[Start of Attachment]
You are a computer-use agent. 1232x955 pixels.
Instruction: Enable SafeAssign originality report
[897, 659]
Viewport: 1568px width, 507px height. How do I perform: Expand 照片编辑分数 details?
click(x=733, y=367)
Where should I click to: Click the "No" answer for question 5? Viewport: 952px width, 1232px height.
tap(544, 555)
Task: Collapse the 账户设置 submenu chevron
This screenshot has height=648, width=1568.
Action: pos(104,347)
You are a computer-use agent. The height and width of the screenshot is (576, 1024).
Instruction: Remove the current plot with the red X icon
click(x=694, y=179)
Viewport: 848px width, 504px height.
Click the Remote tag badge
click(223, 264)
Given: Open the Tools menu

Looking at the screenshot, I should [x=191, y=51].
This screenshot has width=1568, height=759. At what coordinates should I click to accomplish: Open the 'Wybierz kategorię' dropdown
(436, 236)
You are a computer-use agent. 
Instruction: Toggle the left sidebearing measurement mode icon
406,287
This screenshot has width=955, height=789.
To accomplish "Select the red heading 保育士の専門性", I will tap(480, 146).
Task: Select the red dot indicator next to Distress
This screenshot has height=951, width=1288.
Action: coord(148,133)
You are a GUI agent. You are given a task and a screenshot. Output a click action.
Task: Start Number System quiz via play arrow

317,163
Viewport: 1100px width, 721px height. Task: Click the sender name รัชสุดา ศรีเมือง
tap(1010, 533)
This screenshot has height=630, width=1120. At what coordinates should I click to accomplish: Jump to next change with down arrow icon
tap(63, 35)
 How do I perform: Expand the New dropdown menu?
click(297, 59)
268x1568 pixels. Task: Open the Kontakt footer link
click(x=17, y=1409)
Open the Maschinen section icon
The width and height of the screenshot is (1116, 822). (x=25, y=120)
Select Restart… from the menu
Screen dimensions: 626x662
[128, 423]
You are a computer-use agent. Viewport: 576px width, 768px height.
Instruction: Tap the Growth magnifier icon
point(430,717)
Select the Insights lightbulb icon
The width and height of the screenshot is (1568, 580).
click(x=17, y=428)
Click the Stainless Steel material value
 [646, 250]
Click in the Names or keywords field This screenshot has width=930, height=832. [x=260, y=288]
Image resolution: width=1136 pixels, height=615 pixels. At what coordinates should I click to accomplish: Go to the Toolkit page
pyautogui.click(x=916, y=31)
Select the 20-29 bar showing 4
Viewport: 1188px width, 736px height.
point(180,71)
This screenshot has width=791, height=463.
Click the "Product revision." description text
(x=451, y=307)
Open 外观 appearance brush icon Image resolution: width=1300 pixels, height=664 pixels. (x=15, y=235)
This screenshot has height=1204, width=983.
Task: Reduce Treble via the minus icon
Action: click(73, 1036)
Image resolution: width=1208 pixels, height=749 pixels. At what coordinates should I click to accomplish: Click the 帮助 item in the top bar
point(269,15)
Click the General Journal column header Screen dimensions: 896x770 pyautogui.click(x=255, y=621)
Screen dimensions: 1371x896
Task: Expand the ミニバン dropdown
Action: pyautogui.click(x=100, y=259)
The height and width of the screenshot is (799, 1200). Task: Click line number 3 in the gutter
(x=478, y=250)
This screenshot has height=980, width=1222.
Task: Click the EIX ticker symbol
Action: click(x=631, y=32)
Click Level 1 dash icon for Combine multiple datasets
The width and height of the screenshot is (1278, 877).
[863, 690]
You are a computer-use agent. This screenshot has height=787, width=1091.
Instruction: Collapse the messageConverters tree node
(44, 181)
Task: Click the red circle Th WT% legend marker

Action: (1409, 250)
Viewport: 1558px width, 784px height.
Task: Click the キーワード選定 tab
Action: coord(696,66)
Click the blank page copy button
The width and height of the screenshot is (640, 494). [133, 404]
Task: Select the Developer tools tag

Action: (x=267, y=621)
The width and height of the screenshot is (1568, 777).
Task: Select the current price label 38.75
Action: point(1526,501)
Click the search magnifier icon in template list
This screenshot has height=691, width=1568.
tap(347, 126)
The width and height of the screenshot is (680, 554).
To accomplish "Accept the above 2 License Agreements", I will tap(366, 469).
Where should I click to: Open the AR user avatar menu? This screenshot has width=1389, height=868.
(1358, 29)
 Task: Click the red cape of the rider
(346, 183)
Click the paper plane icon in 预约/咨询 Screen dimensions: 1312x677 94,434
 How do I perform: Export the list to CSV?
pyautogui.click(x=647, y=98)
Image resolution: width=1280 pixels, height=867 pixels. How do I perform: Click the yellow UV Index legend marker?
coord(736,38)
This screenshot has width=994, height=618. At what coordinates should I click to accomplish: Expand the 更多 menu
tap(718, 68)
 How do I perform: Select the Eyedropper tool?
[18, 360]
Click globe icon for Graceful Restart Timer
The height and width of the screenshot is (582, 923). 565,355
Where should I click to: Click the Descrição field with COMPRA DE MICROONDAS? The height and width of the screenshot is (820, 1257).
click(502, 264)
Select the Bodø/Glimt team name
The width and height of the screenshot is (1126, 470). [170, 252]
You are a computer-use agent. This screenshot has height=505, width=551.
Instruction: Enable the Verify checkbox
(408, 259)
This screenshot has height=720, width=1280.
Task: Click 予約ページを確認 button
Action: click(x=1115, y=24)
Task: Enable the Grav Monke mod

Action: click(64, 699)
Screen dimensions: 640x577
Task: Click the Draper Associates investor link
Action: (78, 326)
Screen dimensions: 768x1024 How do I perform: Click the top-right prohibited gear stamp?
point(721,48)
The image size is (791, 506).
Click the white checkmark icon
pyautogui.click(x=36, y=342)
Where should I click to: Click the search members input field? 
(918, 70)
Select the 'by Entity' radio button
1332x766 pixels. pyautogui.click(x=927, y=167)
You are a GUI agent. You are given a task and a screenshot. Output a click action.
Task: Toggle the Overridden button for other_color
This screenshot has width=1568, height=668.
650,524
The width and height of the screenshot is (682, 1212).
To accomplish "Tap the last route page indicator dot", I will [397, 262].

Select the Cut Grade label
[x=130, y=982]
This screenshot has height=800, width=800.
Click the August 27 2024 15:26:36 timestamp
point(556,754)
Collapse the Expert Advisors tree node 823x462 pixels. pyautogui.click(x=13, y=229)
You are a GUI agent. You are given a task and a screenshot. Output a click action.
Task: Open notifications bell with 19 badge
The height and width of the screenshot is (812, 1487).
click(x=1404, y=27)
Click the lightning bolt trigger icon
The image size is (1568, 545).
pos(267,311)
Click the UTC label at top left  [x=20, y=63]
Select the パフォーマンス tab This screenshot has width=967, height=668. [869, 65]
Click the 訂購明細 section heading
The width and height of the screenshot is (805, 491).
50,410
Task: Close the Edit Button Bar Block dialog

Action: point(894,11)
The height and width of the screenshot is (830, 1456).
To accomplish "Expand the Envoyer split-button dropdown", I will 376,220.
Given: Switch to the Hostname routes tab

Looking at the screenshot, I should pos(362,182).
[End of Attachment]
**What is expected**
Using the material above, transcribe exactly the lines from the line with "Instruction: Toggle the" to the line with "This screenshot has width=791, height=463."; both count, and nothing else goes in.

**Exercise answer**
Instruction: Toggle the left sidebearing measurement mode icon
406,287
This screenshot has width=955, height=789.
To accomplish "Select the red heading 保育士の専門性", I will tap(480, 146).
Task: Select the red dot indicator next to Distress
This screenshot has height=951, width=1288.
Action: coord(148,133)
You are a GUI agent. You are given a task and a screenshot. Output a click action.
Task: Start Number System quiz via play arrow

317,163
Viewport: 1100px width, 721px height. Task: Click the sender name รัชสุดา ศรีเมือง
tap(1010, 533)
This screenshot has height=630, width=1120. At what coordinates should I click to accomplish: Jump to next change with down arrow icon
tap(63, 35)
 How do I perform: Expand the New dropdown menu?
click(297, 59)
268x1568 pixels. Task: Open the Kontakt footer link
click(x=17, y=1409)
Open the Maschinen section icon
The width and height of the screenshot is (1116, 822). (x=25, y=120)
Select Restart… from the menu
Screen dimensions: 626x662
[128, 423]
You are a computer-use agent. Viewport: 576px width, 768px height.
Instruction: Tap the Growth magnifier icon
point(430,717)
Select the Insights lightbulb icon
The width and height of the screenshot is (1568, 580).
click(x=17, y=428)
Click the Stainless Steel material value
 [646, 250]
Click in the Names or keywords field This screenshot has width=930, height=832. [x=260, y=288]
Image resolution: width=1136 pixels, height=615 pixels. At what coordinates should I click to accomplish: Go to the Toolkit page
pyautogui.click(x=916, y=31)
Select the 20-29 bar showing 4
Viewport: 1188px width, 736px height.
point(180,71)
This screenshot has width=791, height=463.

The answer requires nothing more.